Obies Using Languages: Athena Pult ’17

Athena Pult is a junior majoring in history. She spend the past semester abroad in Japan.

Last semester, I studied at Waseda University in Tokyo, Japan. I am a mixed-race third generation Japanese American, and I saw study abroad as an opportunity to learn more about my family’s heritage and connect to the Japanese relatives that I had never been able to meet before. However, before leaving I was feeling anxious about the state of my Japanese skills. I have always struggled with learning languages, and though I had taken two years of Japanese at Oberlin, I still felt unprepared for any real-world applications. Fortunately, I found that my Japanese improved a lot during my time abroad. While it’s still definitely a struggle, having studied in Japan has given me new confidence and enthusiasm in my language studies.

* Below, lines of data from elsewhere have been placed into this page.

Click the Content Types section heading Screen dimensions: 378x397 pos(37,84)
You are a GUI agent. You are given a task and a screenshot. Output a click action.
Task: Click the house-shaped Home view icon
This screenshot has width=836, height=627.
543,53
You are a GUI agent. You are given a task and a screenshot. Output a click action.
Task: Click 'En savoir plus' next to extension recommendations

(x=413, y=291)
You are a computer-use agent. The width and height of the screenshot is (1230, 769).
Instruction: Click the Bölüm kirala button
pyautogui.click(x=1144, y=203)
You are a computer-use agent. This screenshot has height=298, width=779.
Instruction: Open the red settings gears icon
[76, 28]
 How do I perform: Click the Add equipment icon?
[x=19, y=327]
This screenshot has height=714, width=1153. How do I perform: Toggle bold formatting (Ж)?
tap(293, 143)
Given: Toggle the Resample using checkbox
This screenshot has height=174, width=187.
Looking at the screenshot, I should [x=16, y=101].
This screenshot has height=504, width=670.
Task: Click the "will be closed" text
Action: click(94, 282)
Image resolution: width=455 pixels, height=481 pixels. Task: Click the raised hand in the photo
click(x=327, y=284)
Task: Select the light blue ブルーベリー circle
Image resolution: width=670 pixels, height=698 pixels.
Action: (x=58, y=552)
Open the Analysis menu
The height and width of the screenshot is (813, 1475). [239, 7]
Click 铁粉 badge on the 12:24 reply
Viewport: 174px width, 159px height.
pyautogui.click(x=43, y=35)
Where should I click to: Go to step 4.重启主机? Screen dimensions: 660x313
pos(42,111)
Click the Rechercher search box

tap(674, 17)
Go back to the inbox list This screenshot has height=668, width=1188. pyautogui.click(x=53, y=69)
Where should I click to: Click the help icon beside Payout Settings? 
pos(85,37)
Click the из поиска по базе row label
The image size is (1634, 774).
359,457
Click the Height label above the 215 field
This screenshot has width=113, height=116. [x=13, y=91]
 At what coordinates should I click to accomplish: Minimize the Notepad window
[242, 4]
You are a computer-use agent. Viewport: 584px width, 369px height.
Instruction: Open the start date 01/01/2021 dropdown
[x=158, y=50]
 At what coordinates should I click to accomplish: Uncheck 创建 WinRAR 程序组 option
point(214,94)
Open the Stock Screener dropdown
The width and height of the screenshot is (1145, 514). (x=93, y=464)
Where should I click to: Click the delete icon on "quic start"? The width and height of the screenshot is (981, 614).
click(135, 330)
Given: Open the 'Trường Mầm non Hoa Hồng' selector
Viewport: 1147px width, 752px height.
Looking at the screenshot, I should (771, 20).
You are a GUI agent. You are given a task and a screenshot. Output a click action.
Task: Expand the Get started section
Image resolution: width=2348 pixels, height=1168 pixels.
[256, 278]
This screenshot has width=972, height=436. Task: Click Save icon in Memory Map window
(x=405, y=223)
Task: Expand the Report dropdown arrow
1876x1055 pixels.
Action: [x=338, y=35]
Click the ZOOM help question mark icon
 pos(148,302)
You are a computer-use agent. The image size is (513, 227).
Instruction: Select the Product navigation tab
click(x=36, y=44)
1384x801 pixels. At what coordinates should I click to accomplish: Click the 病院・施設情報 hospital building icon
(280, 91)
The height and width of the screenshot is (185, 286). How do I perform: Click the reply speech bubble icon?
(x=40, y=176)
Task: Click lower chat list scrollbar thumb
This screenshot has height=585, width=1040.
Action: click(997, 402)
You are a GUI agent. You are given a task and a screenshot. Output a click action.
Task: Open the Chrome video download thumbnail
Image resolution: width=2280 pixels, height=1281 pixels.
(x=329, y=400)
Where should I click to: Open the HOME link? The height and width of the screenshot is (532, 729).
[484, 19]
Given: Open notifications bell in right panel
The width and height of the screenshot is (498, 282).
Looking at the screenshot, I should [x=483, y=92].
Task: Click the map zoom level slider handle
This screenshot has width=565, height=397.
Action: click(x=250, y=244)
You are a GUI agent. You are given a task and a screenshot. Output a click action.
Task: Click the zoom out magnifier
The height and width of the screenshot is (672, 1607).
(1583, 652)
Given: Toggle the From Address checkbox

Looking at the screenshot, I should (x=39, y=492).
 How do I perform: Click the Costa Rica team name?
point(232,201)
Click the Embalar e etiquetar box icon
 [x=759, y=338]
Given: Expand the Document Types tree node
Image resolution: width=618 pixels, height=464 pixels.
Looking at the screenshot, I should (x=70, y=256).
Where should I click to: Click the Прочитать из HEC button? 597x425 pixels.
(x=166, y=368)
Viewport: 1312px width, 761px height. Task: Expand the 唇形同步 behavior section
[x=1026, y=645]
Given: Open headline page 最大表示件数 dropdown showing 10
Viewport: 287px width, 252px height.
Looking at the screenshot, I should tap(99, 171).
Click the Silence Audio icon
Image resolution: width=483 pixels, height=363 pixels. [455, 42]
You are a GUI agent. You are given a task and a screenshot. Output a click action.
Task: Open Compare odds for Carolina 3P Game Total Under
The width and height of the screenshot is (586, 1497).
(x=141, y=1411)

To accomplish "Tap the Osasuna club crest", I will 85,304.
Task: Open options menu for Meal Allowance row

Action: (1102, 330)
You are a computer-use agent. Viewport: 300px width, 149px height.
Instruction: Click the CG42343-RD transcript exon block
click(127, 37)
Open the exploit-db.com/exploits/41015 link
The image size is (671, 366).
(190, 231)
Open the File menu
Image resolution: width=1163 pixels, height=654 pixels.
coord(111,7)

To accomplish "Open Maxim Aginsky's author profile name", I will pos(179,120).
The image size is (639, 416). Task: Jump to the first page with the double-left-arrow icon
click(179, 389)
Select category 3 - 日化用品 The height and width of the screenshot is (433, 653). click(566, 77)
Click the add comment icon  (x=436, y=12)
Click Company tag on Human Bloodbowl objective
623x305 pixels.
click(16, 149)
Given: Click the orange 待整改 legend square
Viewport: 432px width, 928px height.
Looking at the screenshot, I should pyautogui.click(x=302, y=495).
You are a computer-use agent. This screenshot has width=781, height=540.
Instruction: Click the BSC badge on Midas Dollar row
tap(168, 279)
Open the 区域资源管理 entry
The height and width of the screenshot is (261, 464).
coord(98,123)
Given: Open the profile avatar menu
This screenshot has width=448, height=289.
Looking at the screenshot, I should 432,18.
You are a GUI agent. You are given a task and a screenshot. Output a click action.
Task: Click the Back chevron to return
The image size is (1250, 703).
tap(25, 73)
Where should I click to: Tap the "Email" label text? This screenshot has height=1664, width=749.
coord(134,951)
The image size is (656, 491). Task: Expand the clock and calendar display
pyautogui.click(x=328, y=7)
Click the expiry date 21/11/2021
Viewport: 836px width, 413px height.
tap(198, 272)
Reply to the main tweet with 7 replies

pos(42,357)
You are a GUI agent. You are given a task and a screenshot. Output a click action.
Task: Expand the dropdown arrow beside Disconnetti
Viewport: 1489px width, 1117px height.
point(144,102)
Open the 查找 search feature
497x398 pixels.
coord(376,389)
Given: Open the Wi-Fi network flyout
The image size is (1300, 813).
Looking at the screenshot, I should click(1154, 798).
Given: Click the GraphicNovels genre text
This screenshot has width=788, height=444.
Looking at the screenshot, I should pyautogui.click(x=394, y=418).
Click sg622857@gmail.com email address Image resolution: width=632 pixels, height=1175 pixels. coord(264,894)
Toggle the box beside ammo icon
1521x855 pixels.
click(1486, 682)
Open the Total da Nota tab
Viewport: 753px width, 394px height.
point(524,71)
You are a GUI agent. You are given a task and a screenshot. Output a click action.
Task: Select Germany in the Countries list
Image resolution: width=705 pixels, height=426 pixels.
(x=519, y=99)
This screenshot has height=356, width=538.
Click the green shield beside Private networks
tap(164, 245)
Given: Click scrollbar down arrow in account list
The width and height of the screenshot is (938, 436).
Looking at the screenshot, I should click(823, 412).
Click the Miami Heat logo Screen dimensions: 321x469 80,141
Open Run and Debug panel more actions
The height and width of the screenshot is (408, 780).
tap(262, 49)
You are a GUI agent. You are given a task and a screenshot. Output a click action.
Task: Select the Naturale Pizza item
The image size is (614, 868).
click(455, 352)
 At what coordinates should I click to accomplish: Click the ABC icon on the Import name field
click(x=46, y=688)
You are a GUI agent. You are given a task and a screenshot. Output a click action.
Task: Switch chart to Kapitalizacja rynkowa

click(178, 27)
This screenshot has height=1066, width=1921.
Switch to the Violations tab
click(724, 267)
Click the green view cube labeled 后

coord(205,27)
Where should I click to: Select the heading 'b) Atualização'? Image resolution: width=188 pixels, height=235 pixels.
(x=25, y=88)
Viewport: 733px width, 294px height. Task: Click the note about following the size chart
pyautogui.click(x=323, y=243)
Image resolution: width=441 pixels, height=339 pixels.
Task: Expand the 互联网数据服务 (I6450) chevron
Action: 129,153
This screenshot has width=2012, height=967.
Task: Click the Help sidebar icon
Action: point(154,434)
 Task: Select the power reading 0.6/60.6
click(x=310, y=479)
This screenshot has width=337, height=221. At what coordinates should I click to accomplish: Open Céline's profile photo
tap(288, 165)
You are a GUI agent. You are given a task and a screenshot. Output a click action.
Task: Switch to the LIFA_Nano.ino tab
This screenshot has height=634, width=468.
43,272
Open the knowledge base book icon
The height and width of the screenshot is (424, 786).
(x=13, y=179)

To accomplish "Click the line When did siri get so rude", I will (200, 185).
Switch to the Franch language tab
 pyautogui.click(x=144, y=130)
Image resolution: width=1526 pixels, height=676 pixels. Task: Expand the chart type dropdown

Living with a host family allowed me to practice my Japanese every single day. My host sister was seven, so we would watch children’s television together and she would impatiently explain any plot points that I hadn’t picked up. My host mother especially enjoyed telling me about her job as a doula, which allowed me to learn a lot more vocabulary about pregnancy and childbirth than I would ever have learned in a classroom. On Sundays, my host mother and host sister would spend all day at church, so my host father would usually pick up some beer and sashimi from the supermarket and we would talk about American action movies. Living with this family allowed me to learn more about Japanese home life and work on my speaking skills.

It was also exciting when I was able to use my Japanese to communicate with my relatives. I was embarrassed of my Japanese, but they all assured me that they could understand me fine and they were thrilled that I was so committed to learning about my mother’s heritage. The relationships I formed with them would not have been possible without my language study, and they were definitely worth all the late nights studying and failed kanji quizzes.

As somebody who is not a natural foreign language learner, I’m so grateful that I still decided to go abroad. My advice to those who are nervous about their language level is to approach the experience with an open mind and a sense of humor. It’s much more fun to butcher Japanese when you’re actually living in Tokyo than it is in a classroom in Ohio!